*What you should do*
For the entries below, copy exactly the line that contains "The height and" through the line that contains "Task: Click the", both ends included, and exclude all pictures.

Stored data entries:

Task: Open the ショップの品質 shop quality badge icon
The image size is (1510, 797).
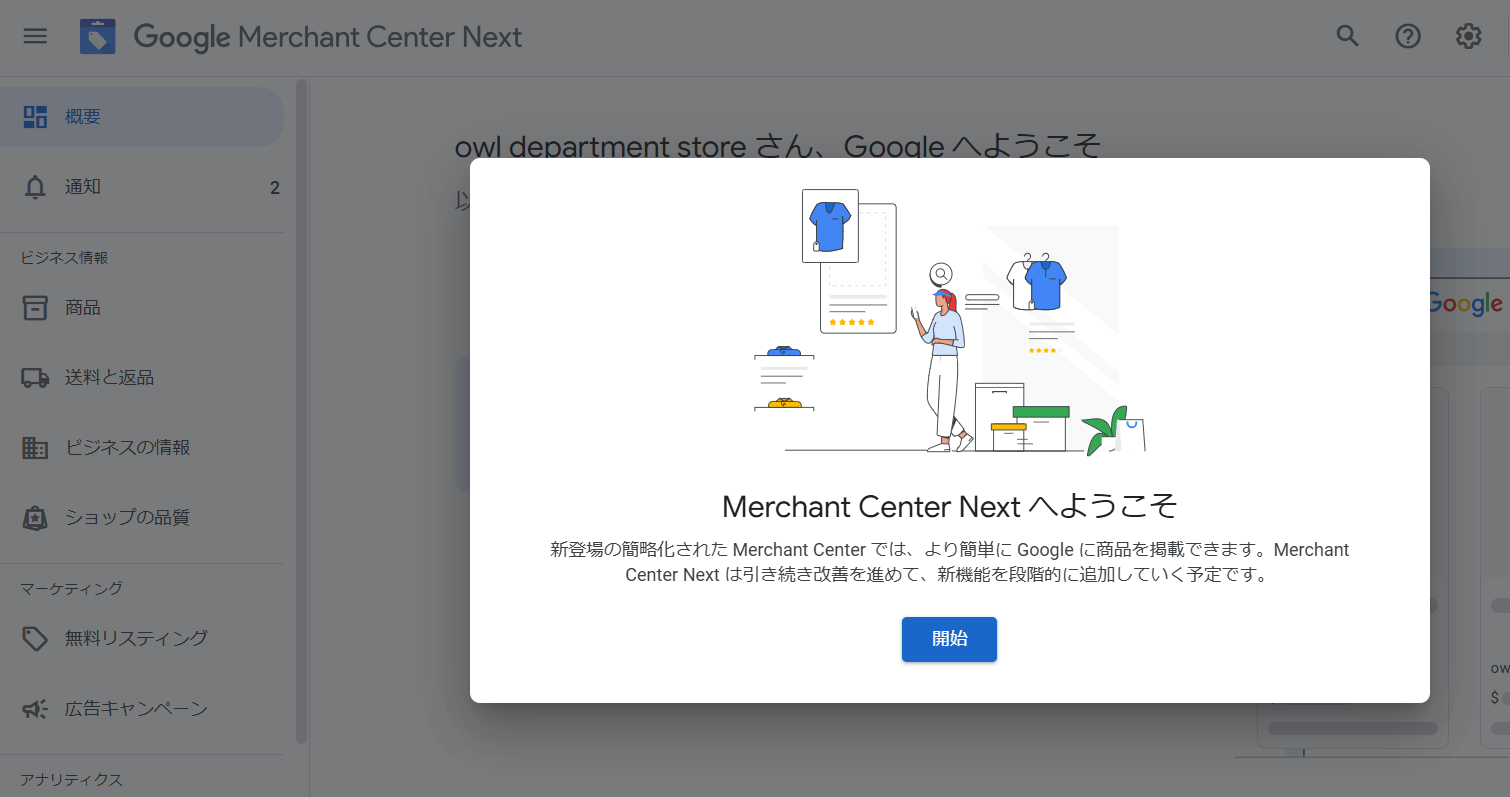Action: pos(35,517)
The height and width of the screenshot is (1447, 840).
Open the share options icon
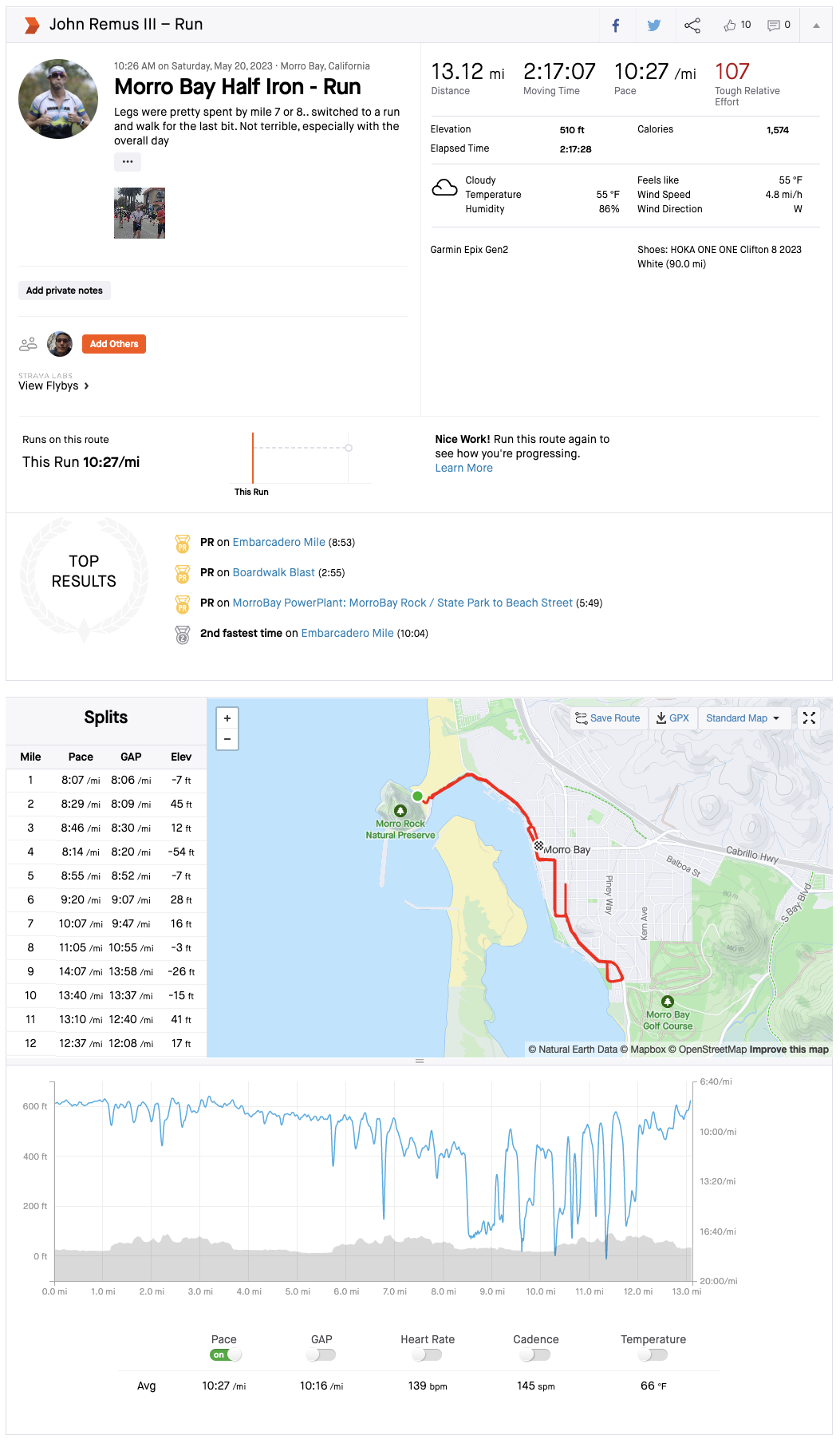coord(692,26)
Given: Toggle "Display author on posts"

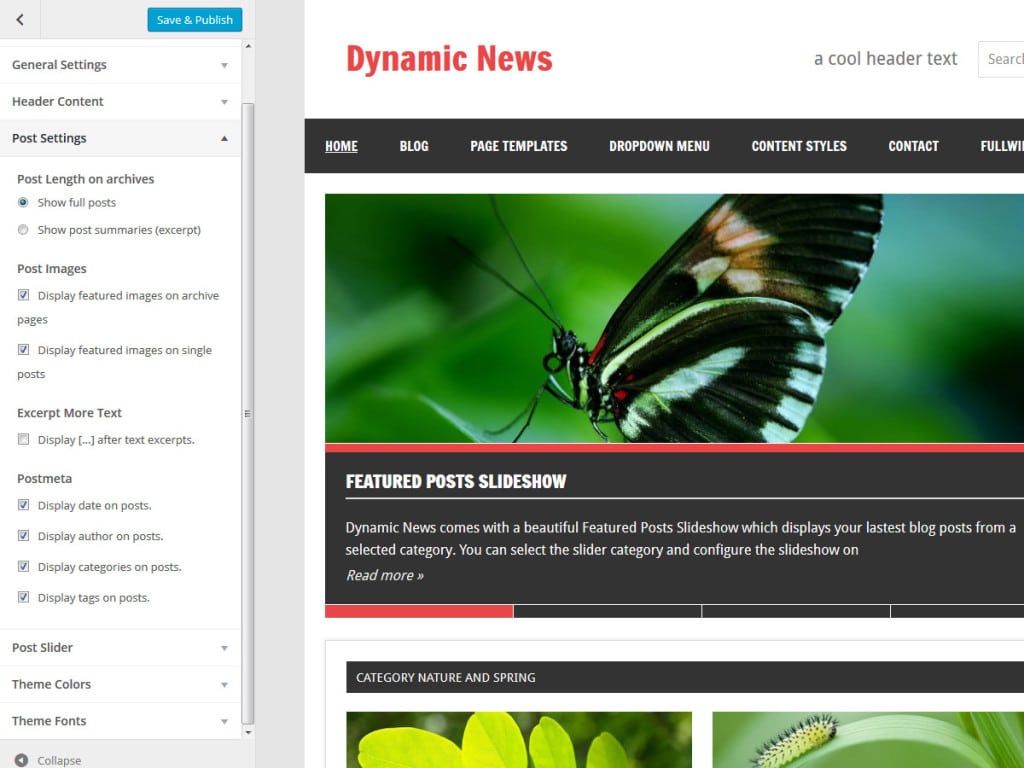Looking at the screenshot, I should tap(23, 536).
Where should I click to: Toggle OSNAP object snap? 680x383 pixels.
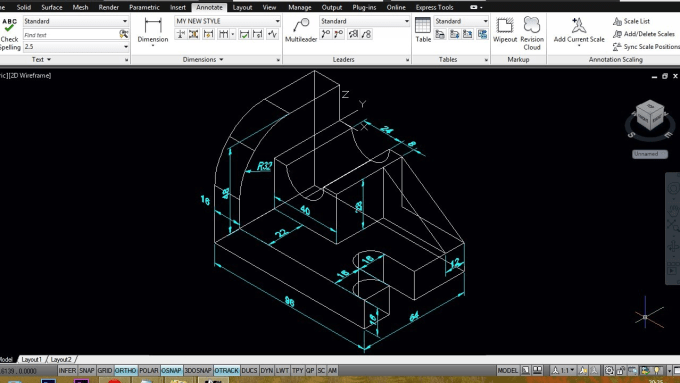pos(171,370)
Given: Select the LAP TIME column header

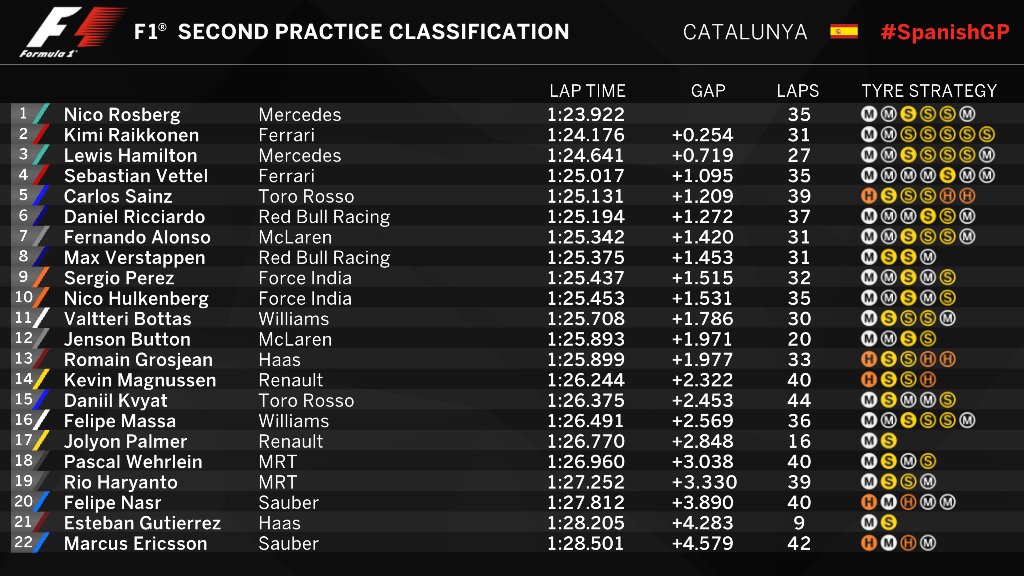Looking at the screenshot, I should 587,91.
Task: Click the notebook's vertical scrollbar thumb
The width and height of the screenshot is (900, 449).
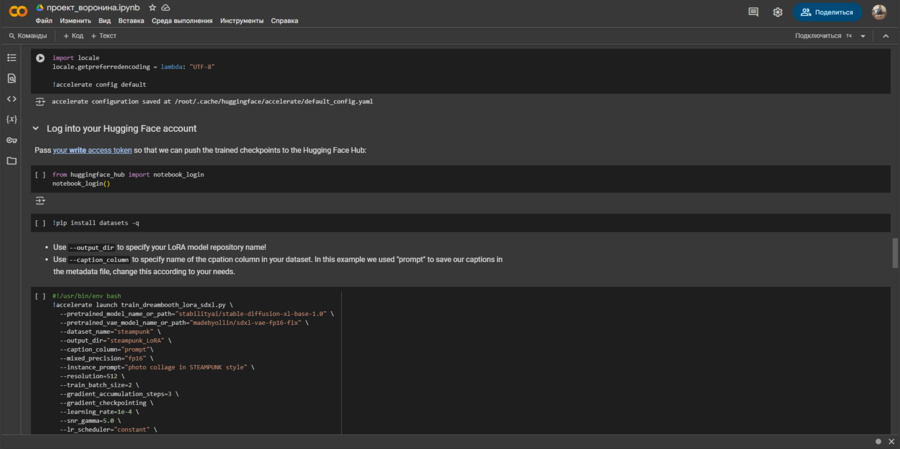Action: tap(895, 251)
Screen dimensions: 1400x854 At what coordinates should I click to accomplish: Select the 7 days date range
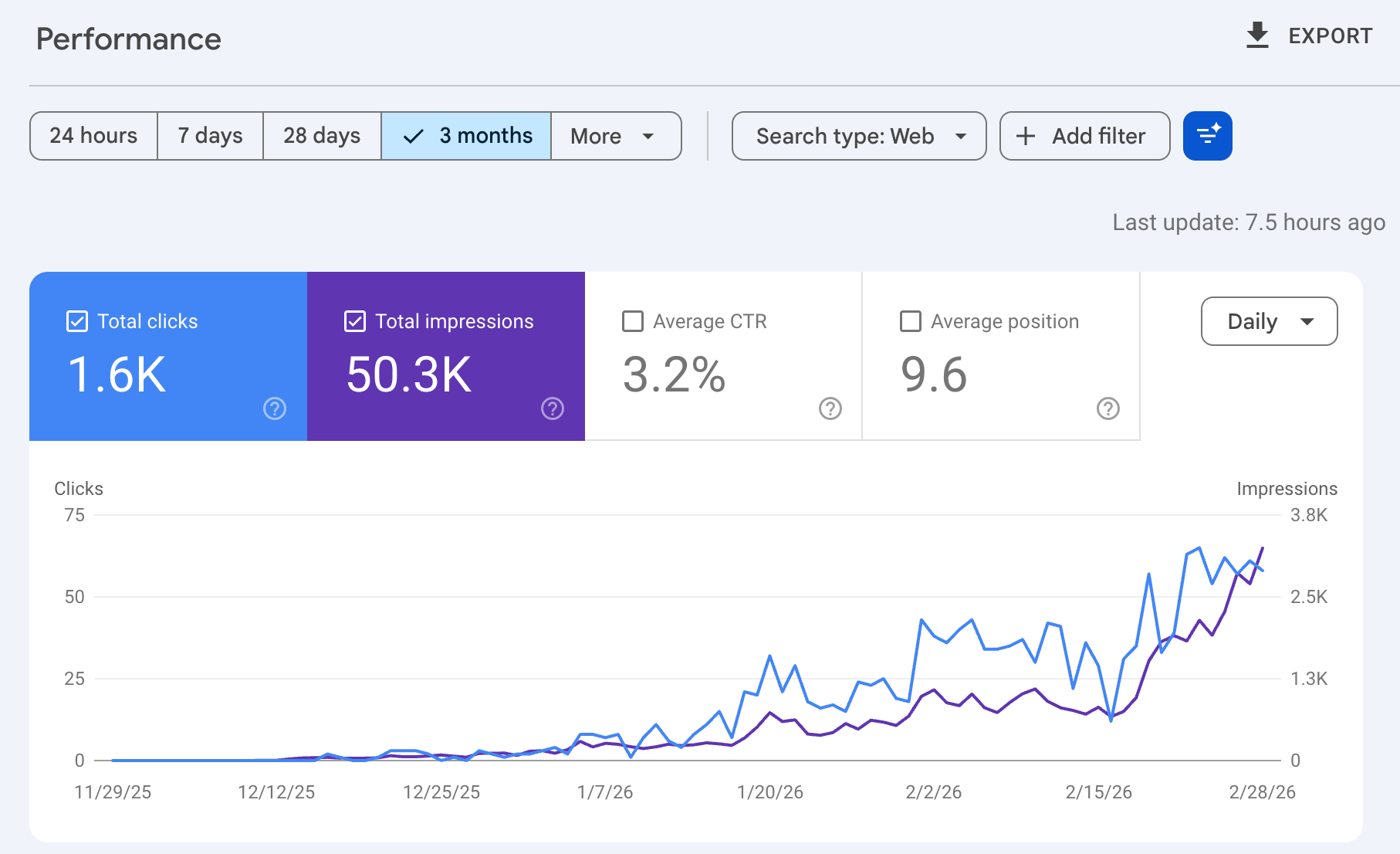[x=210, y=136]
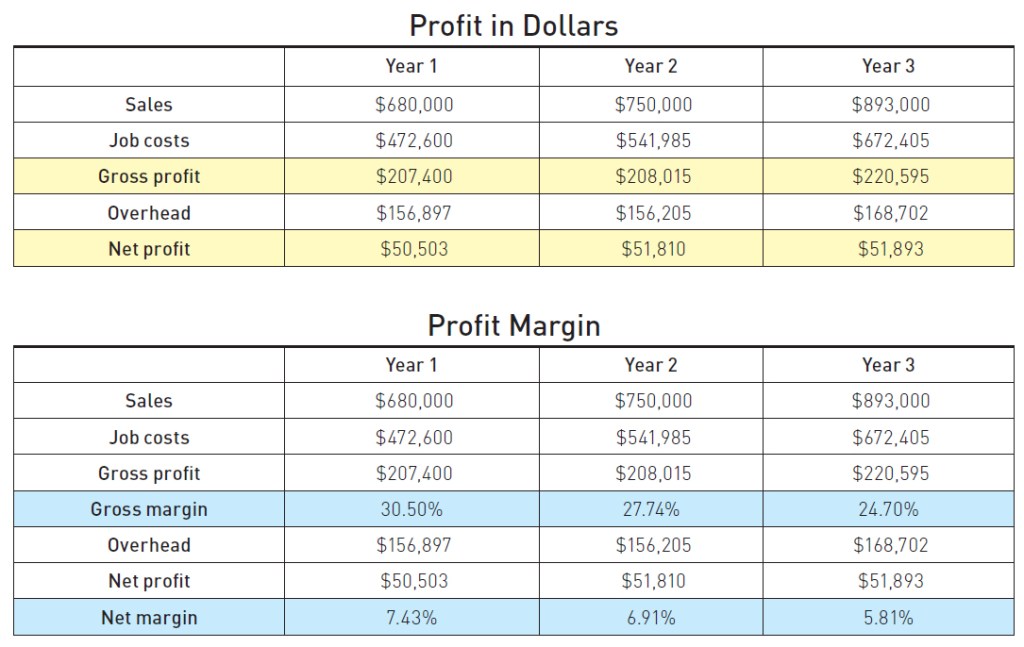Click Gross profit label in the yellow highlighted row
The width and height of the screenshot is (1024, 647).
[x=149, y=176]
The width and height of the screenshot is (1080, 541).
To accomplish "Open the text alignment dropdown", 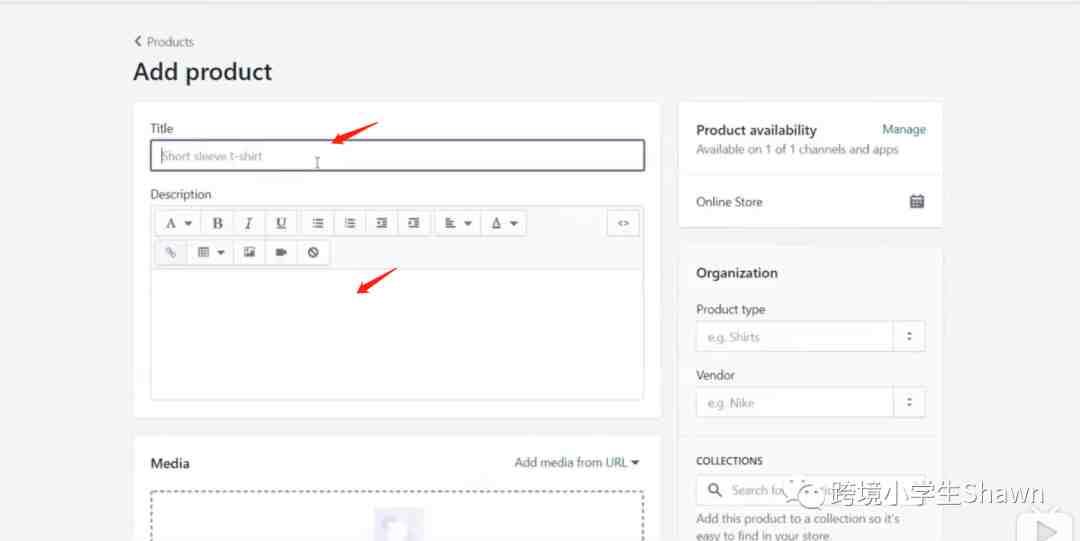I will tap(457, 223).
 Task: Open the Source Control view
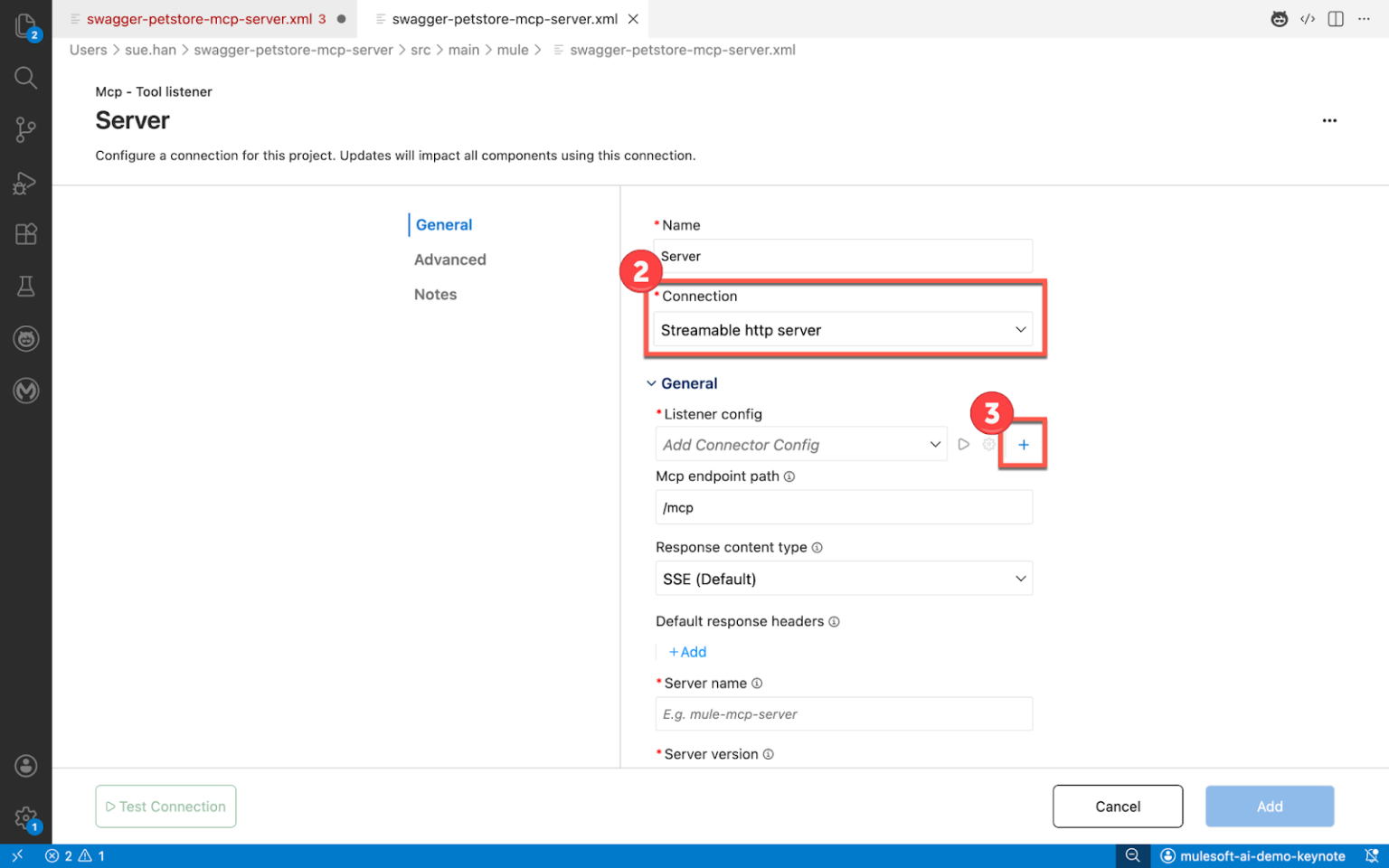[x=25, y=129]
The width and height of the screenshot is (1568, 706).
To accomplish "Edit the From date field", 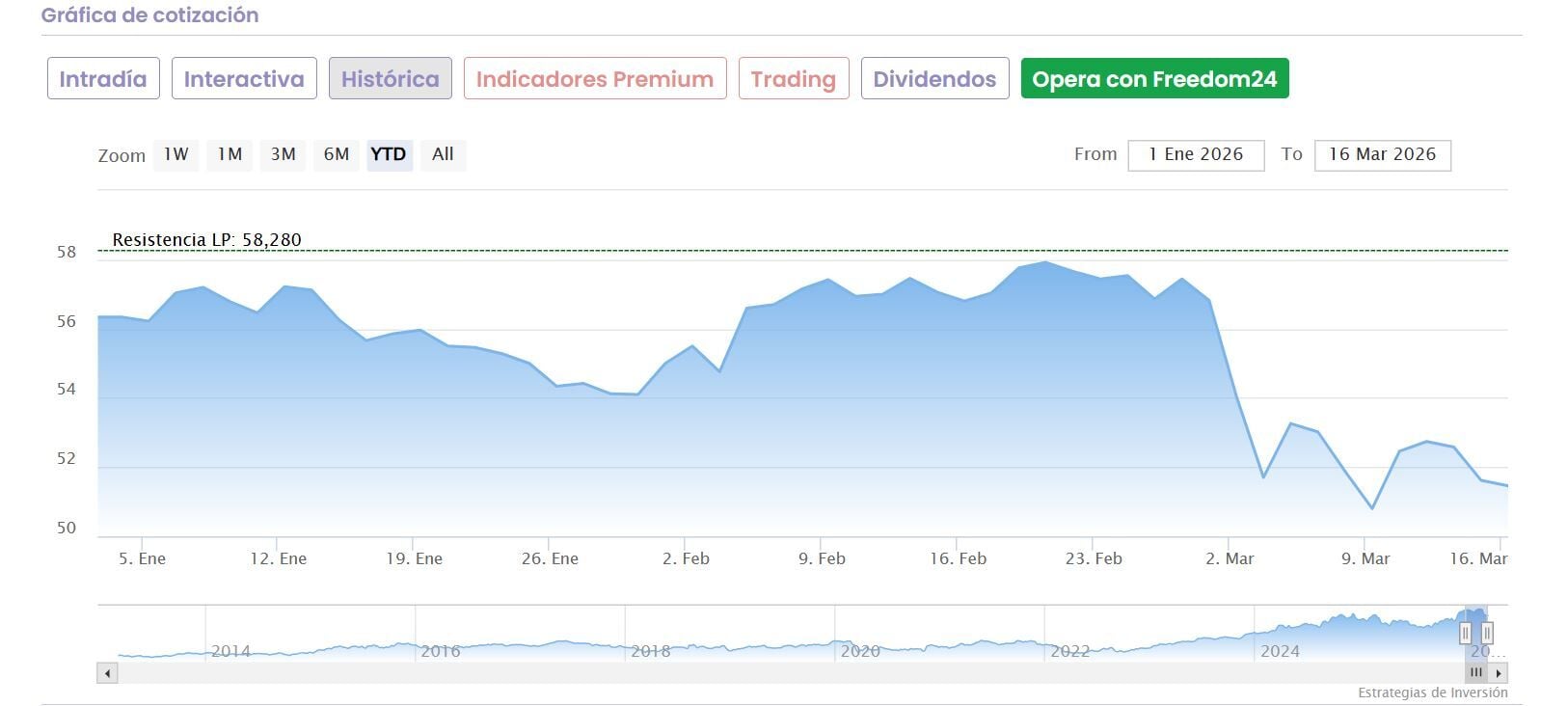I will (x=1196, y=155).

*Finished exercise*
The height and width of the screenshot is (1447, 840).
Open the share options icon
coord(692,26)
Given: Toggle "Display author on posts"

Looking at the screenshot, I should tap(23, 536).
Where should I click to: Toggle OSNAP object snap? 680x383 pixels.
pos(171,370)
Given: Select the LAP TIME column header

Looking at the screenshot, I should 587,91.
Task: Click the notebook's vertical scrollbar thumb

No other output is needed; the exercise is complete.